When it comes to your healthcare re-branding, it’s important that leadership exhibit the same behaviors that your communities and patients now expect from your brands: actions speak louder than words.

For any re-brand to be truly successful (measured in both relationship and financial terms), your internal audience needs to buy in to the story of your brand. Too often, brand vision, values and promises are rooted among senior managers, but don’t permeate the rest of the organization. What’s required is more articulation, more communications and more demonstration of your branding to your entire internal audience.

Here are five important requisites for success:

1. Paint a compelling, inspiring and tangible picture for the future that will energize the organization and inspire high levels of optimism, commitment, engagement and performance.

2. Introduce a branding strategy that will bind the organization together, while supporting individual hospital and service line identities and answering the question, “What do we (all of us and each of us) stand for?”

● ● ● ● ● ● ●

— PROBLEM REQUIREMENTS —
Decide whether each of these statements agrees with the passage on healthcare re-branding, answering yes or no and quoting the words of the passage that decide it. (a) Brand vision and values often stay among senior managers without spreading through the rest of the organization. (b) The passage measures a re-brand's success in financial terms alone. (c) The branding strategy should replace the identities of individual hospitals and service lines.

● ● ● ● ● ● ●

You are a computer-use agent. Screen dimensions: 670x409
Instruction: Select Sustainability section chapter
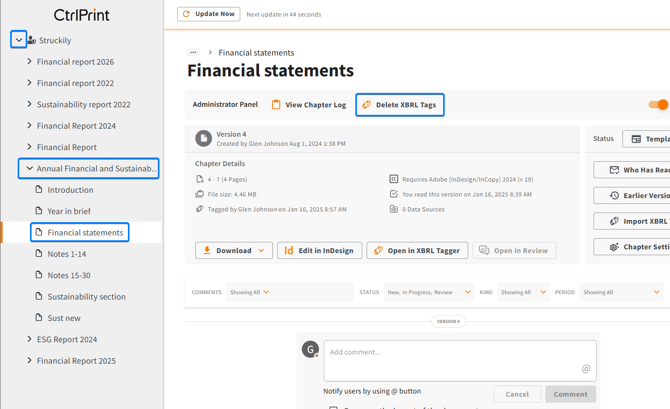[x=86, y=297]
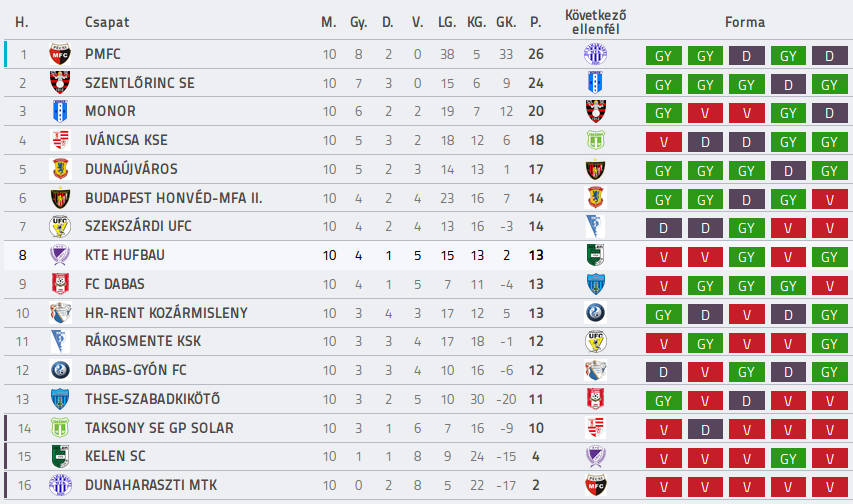Open the Szentlőrinc SE team page
853x504 pixels.
(140, 83)
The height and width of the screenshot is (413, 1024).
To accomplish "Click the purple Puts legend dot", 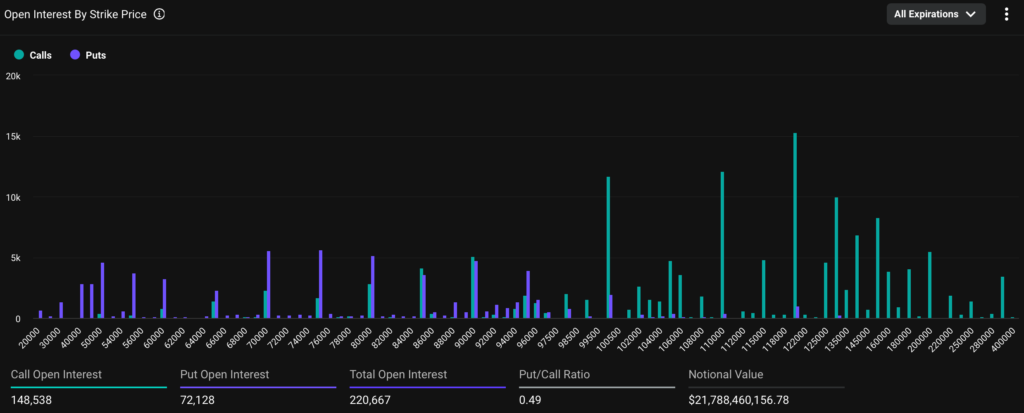I will pyautogui.click(x=75, y=55).
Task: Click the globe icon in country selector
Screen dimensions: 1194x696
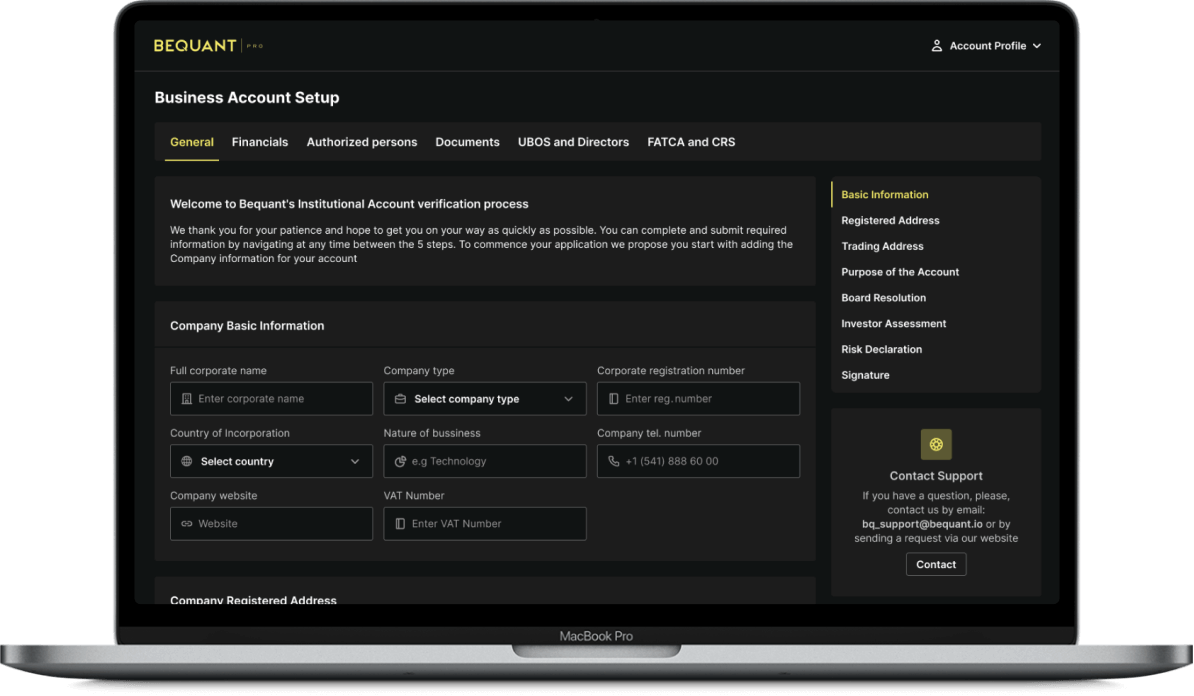Action: click(187, 462)
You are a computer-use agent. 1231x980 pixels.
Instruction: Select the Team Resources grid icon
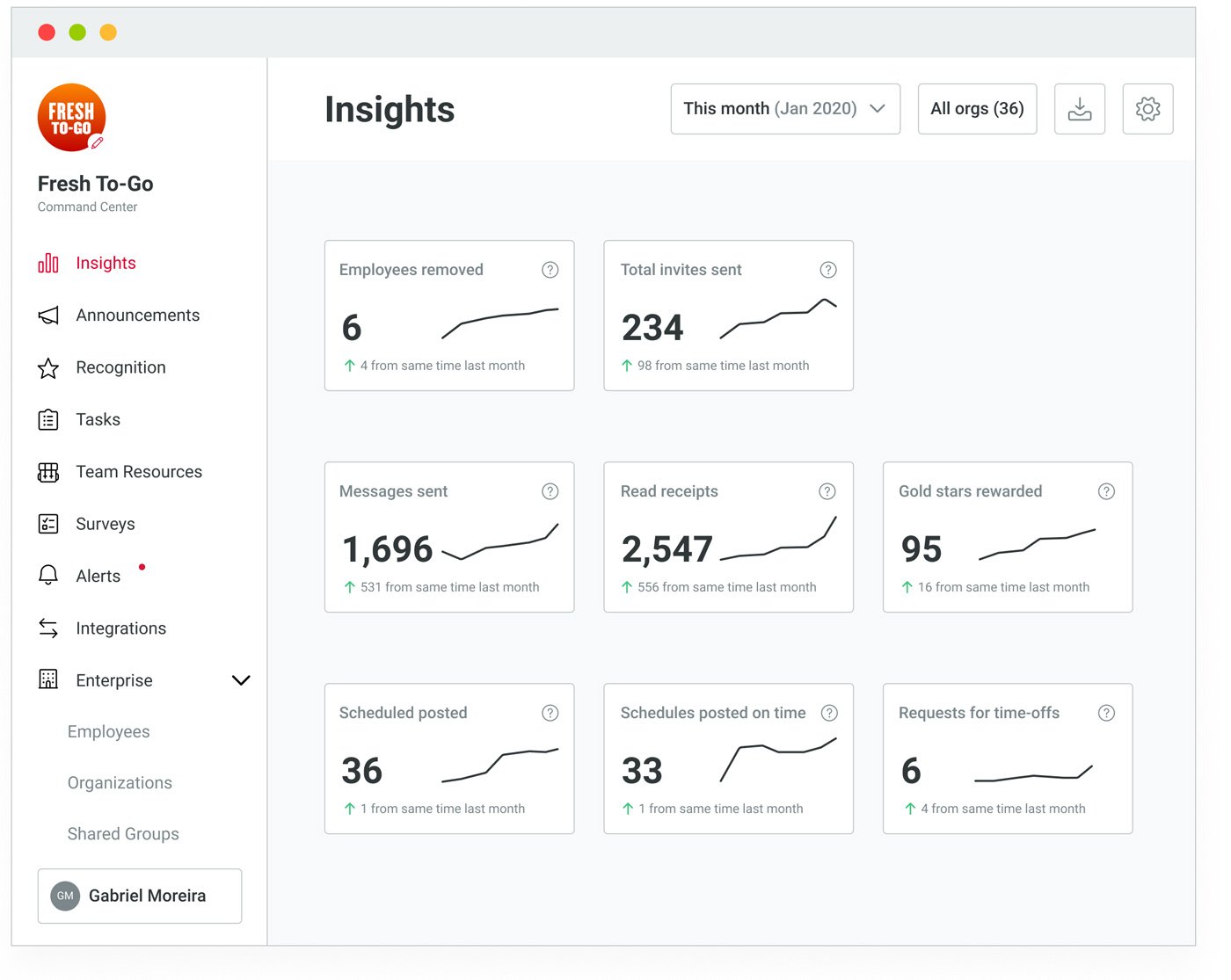point(47,471)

● ● ● ● ● ● ●

— ANSWER BOX —
(a) Yes: "Too often, brand vision, values and promises are rooted among senior managers, but don’t permeate the rest of the organization."
(b) No: "measured in both relationship and financial terms"
(c) No: "while supporting individual hospital and service line identities"